돼지의 혈관내피세포는 공통자극인자인 CD86을 발현하는데 이는 인간 T 세포를 활성화시키는데 중요한 역할을 하는 것으로 알려져 있다 (Bravery, C. A. et al., Transplantation 60, 1024-1033, 1995; Maher, S. E. et al., J. Immunol . 157, 3838-3844, 1996). 돼지 CD86 분자에 의한 인간 T 세포의 활성화의 억제가 중요한 이유는 일반적으로 널리 사용되는 인간 T 세포의 활성화를 억제하기 위해 사용하는 면역억제제인 사이클로스포린 A (cyclosporine A)에 저항성을 갖기 때문이다 (Davis, T. A. et al., Int . Immunol . 8, 1099-1111, 1996). 또한, 돼지 CD86 분자는 인간의 자연 살해 (Natural Killer) 세포를 활성화시키는 데에도 중요한 역할을 하는 것으로 알려져 있다 (Costa, C. et al., J. Immunol. 168, 3808-3816, 2002).
따라서 이종이식에 의한 거부반응을 극복하기 위해서는, 상기 CD86 분자를 녹아웃 시키는 기술의 확보가 시급하다.
특정 유전자를 넉 다운시키는 방법 중 하나로 RNA 간섭 (RNA interference, 이하 「RNAi」라 칭한다)이 있다. 상기 RNAi는 표적유전자의 mRNA와 상동인 서열을 가지는 센스 RNA와 이것과 상보적인 서열을 가지는 안티센스 RNA로 구성되는 이중사슬 RNA (이하, 「dsRNA」라 칭한다)를 세포 등에 도입하는 것에 의하여 표적유전자 mRNA의 분해를 유도하고 표적 유전자의 발현을 억제할 수 있는 현상이다. 이와 같이 RNAi는 표적유전자의 발현을 억제할 수 있기 때문에 종래의 지루하고 비효율적인 상동재조합에 의한 유전자 파괴방법을 대신하는 간단한 유전자 넉 다운 방법으로서 상당한 관심을 모으고 있다.

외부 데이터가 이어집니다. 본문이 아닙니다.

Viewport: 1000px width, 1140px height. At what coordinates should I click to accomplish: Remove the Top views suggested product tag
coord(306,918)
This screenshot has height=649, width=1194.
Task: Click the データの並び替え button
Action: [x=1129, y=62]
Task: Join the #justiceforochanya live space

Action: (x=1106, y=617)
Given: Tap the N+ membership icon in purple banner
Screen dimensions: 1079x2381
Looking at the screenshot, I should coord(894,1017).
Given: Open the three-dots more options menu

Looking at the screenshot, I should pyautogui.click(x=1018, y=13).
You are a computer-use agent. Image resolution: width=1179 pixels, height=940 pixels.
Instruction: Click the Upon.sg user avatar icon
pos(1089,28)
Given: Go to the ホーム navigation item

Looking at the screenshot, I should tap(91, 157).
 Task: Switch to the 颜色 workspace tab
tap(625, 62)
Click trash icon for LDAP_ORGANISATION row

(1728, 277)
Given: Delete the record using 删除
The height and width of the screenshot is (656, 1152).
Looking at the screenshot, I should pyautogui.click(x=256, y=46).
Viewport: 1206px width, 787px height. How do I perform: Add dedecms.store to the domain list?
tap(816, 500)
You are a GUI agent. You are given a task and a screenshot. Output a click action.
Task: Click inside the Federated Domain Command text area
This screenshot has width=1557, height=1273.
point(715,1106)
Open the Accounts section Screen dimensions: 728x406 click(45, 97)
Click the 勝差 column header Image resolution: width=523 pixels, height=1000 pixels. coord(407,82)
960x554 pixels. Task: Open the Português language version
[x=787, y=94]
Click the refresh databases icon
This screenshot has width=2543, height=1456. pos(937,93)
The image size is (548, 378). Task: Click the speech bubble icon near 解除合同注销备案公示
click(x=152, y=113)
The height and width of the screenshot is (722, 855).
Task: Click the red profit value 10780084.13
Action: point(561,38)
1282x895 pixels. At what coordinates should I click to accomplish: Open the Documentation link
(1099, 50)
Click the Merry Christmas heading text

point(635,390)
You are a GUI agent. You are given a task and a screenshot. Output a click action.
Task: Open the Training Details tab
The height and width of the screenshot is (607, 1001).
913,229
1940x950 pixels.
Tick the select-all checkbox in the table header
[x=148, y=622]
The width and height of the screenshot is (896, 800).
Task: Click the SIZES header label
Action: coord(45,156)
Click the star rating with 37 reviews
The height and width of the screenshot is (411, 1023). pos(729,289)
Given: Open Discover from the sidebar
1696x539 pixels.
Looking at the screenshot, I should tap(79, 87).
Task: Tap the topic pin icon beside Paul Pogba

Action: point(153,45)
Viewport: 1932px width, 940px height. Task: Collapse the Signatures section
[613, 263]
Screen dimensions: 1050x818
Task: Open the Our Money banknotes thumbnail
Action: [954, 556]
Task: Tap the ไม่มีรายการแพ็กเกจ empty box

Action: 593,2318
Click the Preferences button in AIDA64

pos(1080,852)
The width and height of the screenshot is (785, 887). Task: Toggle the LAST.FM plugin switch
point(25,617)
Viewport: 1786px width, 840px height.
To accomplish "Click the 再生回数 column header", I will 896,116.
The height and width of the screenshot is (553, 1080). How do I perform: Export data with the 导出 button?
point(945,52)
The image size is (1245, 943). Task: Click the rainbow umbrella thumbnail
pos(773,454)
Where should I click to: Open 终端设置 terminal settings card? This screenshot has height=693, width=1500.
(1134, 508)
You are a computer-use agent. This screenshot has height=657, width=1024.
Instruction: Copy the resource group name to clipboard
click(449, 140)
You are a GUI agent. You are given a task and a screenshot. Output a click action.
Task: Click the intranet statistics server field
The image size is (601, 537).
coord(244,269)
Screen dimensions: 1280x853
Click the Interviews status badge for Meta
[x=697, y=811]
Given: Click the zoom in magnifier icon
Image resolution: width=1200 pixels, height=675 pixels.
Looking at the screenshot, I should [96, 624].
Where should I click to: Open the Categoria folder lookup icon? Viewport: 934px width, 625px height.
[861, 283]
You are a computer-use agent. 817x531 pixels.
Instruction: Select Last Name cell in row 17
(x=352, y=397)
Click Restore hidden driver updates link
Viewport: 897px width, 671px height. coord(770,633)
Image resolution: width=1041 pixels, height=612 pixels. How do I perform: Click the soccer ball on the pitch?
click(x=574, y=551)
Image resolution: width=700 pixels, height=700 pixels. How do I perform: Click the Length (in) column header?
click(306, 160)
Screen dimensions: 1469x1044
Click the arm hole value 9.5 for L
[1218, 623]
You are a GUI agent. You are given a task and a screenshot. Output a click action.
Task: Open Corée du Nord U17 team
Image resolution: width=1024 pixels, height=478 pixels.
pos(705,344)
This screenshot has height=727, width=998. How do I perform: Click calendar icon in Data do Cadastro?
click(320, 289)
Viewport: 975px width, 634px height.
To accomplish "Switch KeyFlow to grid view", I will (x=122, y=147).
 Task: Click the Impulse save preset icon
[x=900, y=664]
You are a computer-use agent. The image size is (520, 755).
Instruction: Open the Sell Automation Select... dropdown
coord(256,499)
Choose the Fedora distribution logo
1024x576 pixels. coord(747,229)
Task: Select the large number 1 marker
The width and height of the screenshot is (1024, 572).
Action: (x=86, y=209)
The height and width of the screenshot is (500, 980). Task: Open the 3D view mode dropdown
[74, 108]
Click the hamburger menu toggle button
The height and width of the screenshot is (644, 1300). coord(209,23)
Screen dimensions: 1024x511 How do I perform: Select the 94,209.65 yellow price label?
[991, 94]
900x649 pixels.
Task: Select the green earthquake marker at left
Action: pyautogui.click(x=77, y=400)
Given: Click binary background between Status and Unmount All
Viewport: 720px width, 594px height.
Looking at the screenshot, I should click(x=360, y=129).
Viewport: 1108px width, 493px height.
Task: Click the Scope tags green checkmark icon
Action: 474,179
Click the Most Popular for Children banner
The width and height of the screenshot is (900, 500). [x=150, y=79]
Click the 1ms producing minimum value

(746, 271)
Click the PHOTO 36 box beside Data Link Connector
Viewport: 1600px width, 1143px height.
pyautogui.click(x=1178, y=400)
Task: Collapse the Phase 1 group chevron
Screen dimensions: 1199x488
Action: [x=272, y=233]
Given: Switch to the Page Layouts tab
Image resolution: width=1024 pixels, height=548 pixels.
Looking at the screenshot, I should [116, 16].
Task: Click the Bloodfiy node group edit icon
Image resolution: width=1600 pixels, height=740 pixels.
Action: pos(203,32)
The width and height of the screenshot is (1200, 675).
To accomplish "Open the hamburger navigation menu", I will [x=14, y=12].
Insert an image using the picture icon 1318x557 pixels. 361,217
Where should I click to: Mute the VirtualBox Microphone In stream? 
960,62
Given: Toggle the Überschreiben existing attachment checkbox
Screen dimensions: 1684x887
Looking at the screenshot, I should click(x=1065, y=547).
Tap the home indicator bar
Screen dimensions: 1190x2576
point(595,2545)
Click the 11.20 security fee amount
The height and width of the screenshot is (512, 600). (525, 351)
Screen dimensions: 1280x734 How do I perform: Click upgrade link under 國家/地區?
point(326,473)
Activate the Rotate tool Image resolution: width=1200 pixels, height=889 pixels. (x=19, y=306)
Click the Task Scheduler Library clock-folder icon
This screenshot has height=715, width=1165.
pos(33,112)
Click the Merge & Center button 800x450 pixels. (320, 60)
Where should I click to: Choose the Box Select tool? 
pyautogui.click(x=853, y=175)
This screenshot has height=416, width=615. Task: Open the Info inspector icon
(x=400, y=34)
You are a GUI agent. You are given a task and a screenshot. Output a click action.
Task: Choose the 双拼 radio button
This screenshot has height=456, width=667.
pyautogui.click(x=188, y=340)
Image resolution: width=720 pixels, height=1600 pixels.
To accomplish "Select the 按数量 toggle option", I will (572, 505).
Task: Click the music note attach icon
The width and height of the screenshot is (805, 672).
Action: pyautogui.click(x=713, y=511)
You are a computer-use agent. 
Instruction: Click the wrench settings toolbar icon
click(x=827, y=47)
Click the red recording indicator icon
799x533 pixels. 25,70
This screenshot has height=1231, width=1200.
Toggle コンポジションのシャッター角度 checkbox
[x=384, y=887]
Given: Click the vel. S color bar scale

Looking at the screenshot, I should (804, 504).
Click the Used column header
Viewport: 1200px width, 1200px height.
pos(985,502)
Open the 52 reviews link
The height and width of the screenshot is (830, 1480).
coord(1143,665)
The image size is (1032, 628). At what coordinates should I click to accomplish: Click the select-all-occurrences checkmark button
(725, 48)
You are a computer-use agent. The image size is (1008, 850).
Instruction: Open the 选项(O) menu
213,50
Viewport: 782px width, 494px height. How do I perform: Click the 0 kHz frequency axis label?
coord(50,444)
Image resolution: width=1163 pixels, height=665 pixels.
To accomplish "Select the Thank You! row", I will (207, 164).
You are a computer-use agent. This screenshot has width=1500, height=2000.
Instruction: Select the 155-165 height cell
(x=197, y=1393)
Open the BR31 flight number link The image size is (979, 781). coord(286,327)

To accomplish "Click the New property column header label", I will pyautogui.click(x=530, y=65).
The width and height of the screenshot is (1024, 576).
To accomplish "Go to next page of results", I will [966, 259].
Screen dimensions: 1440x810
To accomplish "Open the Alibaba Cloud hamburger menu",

최근, 긴 이중사슬 RNA 대신 21-25 뉴클레오티드의 짧은 dsRNA (이하, siRNA이라 함)를 포유동물 세포에 도입함으로써 포유동물 세포에서도 RNAi를 유도할 수 있음이 보고되었다 (Elbashir, S. M. et al., Nature 411, 494-498, 2001; Caplen, N. J. et al., Proc . Natl . Acad . Sci . USA 98, 9742-9747, 2001).
이에 본 발명의 발명자들은 돼지의 CD86 분자에 대한 siRNA를 규명하고 이를 돼지의 혈관 내피 세포에 도입하여 CD86 분자가 넉 다운된 형질전환 혈관 내피 세포주를 확립함으로써 이종 장기의 공여원으로서의 가능성을 확인하고 발명에 이르게 되었다.
본 발명은 형질전환 세포주 및 이의 제조방법을 제공하고자 한다. 더 구체 적으로 본 발명은 CD86 분자가 넉 다운된 형질전환 돼지 혈관 내피 세포주 및 이의 제조방법을 제공하고자 한다.
또한, 본 발명의 형질전환 돼지 혈관 내피 세포주 및 이의 제조방법, 이를 활용한 방법은 향후 이종 장기 공여 원으로서의 형질전환 돼지 또는 복제 돼지 연구에 필요한 도구를 제공할 수 있다. 즉, 본 발명에 의한 돼지 CD86 분자를 넉 다운한 돼지 혈관 내피 세포주는 이종장기 이식에서 인간 T 세포의 활성화를 저해하므로 이를 이용하여 장기 이식용 형질전환돼지를 생산할 경우 인간 T 세포 및 자연 살해 세포에 의한 면역거부반응을 효과적으로 제어할 수 있다.
본 발명은 형질전환 세포주 및 이의 제조방법에 관한 것이다. 더 구체적으로 본 발명은 돼지의 공통자극인자인 CD86 분자를 넉 다운 (knock down)시킨 돼지 혈관 내피 세포주 및 이의 제조방법에 관한 것이다.
구체적으로, 본 발명은 서열번호 1 및 서열번호 2의 핵산 서열로 이루어진 돼지 CD86 분자에 대한 siRNA 서열에 관한 것이다. 또한, 본 발명은 서열번호 3 및 서열번호 4의 핵산 서열로 이루어진 돼지 CD86 분자에 대한 siRNA 서열에 관한 것이다.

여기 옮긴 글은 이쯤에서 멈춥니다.